* Required work: The answer must be every line below that holds the word "Australian".

---------------

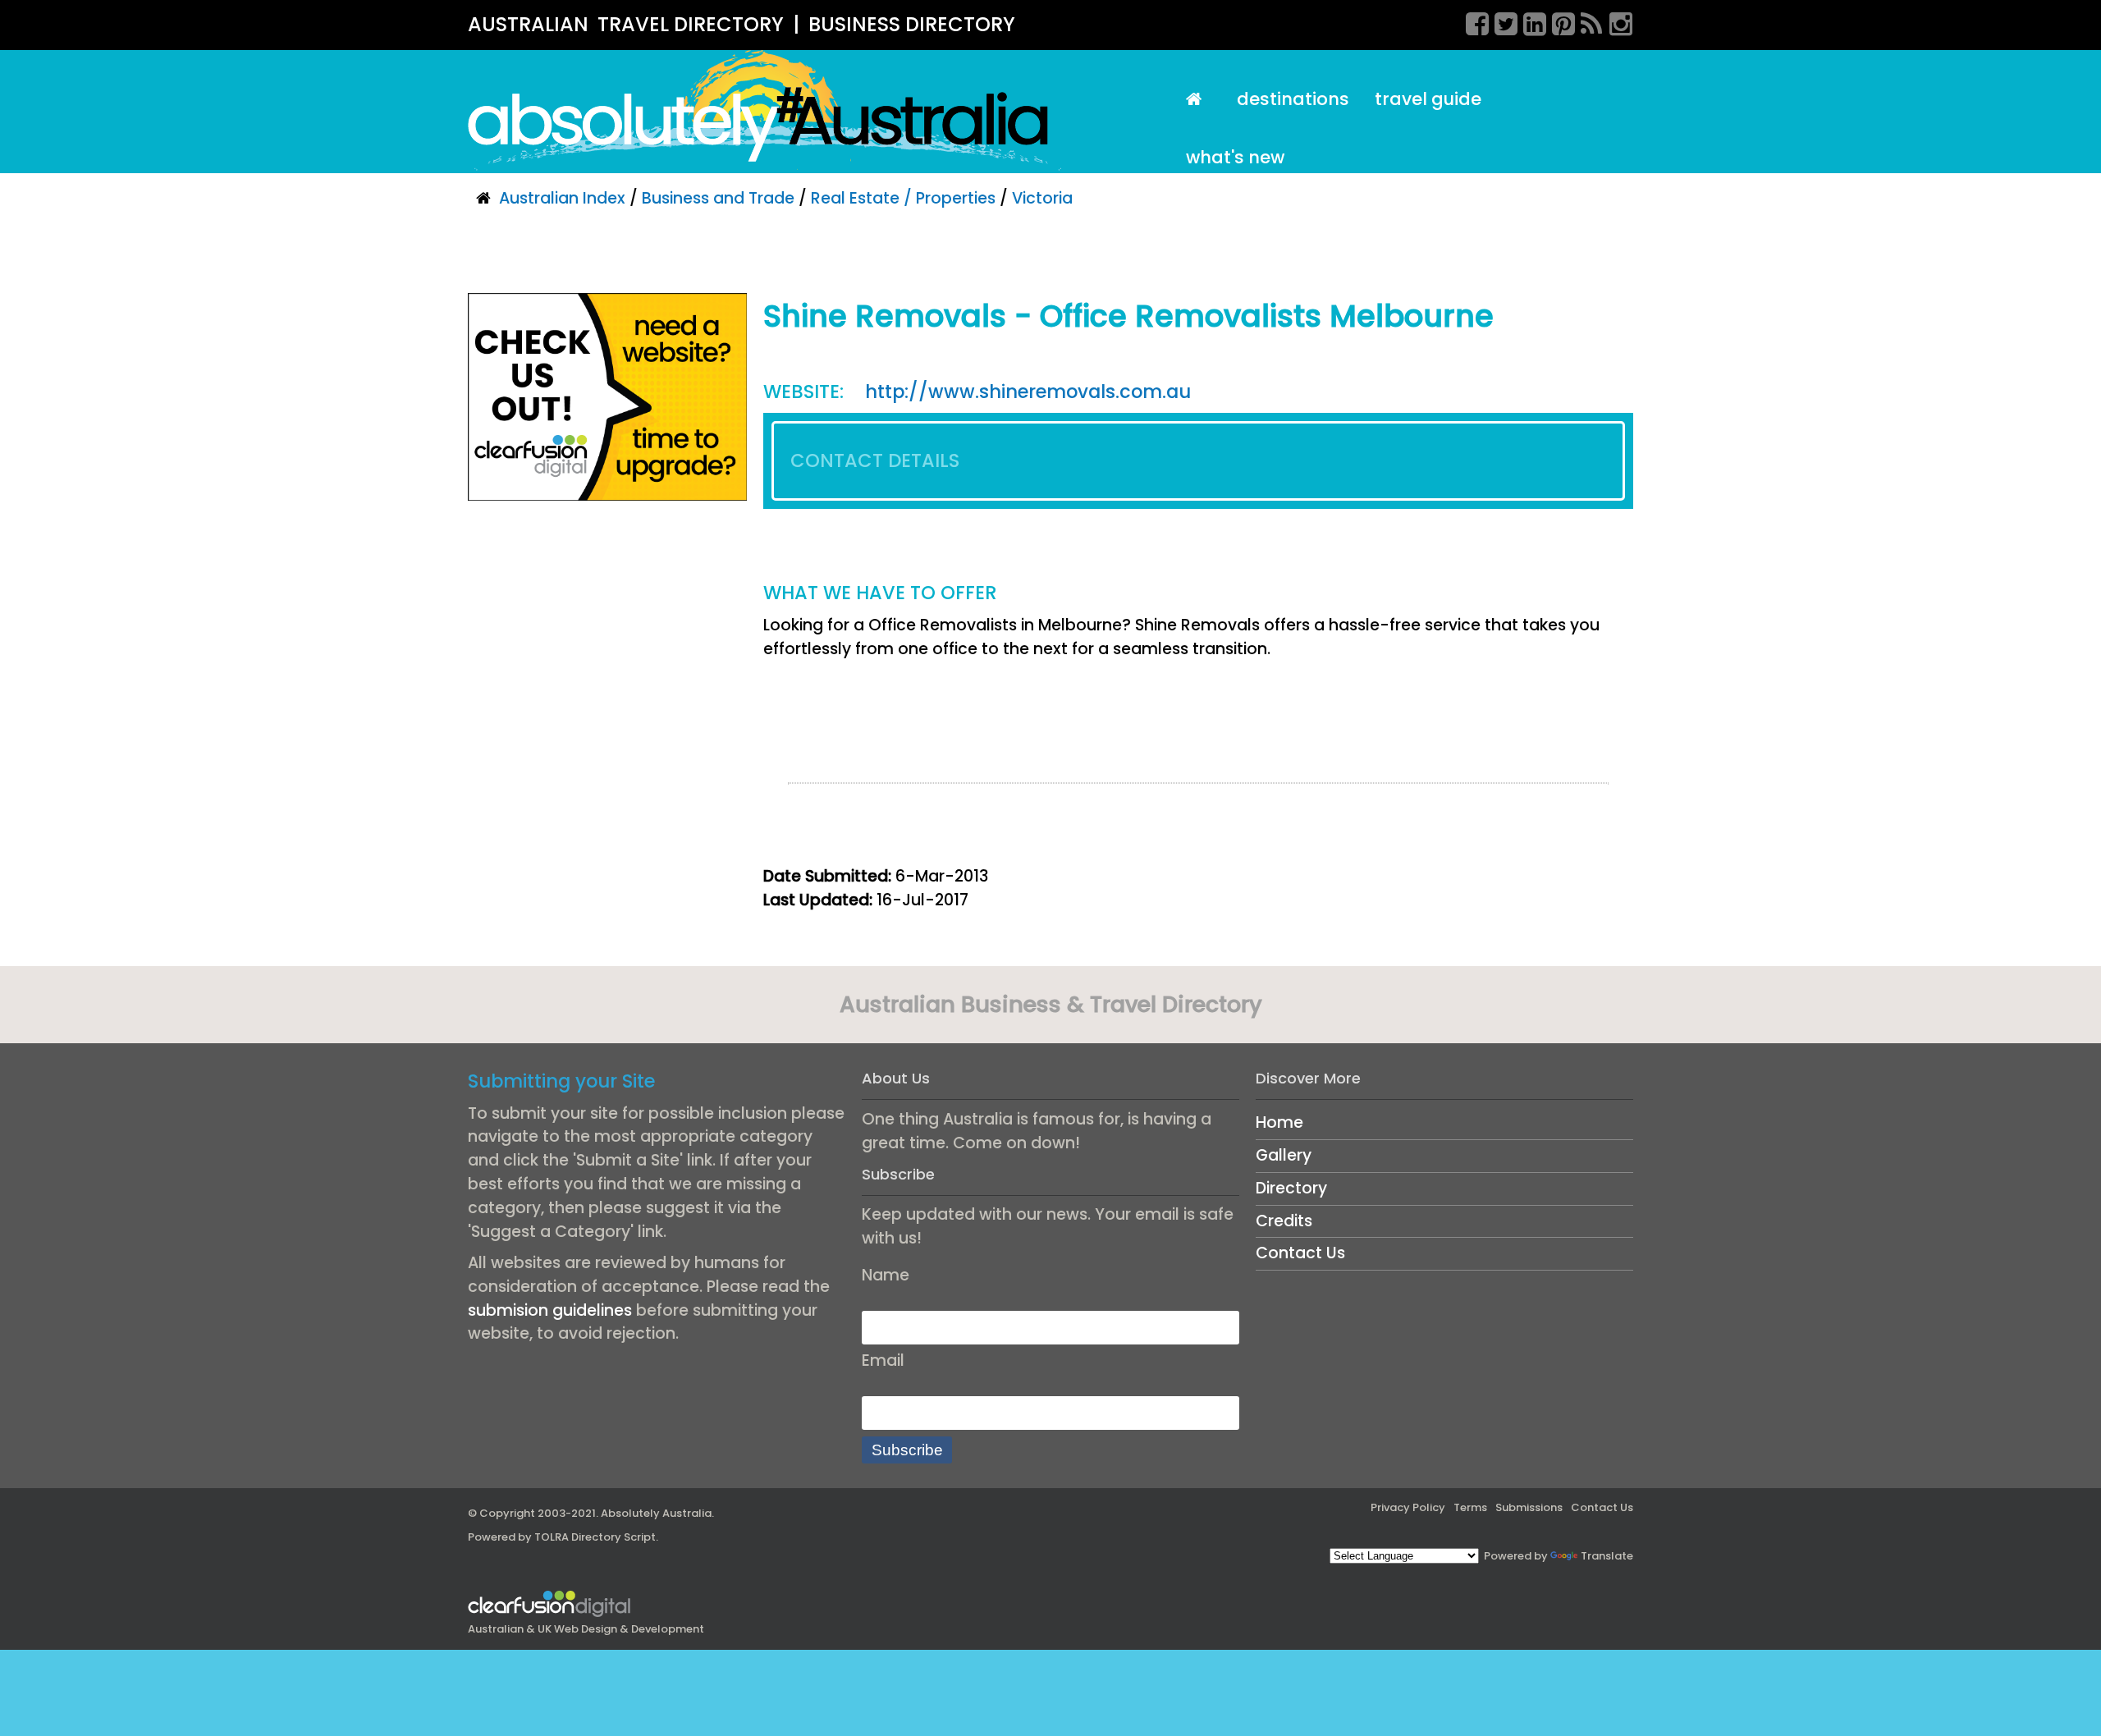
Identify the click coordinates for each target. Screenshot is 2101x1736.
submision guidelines (550, 1310)
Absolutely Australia (656, 1513)
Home (1279, 1122)
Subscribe (907, 1450)
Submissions (1529, 1507)
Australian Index (562, 198)
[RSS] (1586, 21)
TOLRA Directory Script (595, 1537)
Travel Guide (1428, 99)
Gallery (1283, 1155)
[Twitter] (1500, 21)
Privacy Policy (1408, 1507)
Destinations (1293, 99)
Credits (1284, 1221)
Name (885, 1275)
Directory (1291, 1188)
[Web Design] (607, 396)
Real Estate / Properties (903, 198)
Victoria (1042, 198)
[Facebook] (1471, 21)
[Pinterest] (1558, 21)
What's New (1235, 157)
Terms (1470, 1507)
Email (883, 1360)
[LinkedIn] (1529, 21)
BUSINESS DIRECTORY (911, 24)
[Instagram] (1615, 21)
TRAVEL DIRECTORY (690, 24)
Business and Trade (718, 198)
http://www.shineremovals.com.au (1028, 391)
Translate (1607, 1556)
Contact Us (1300, 1253)
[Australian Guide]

---------------

* Solution to this exercise:
Australian Index (562, 198)
[Australian Guide]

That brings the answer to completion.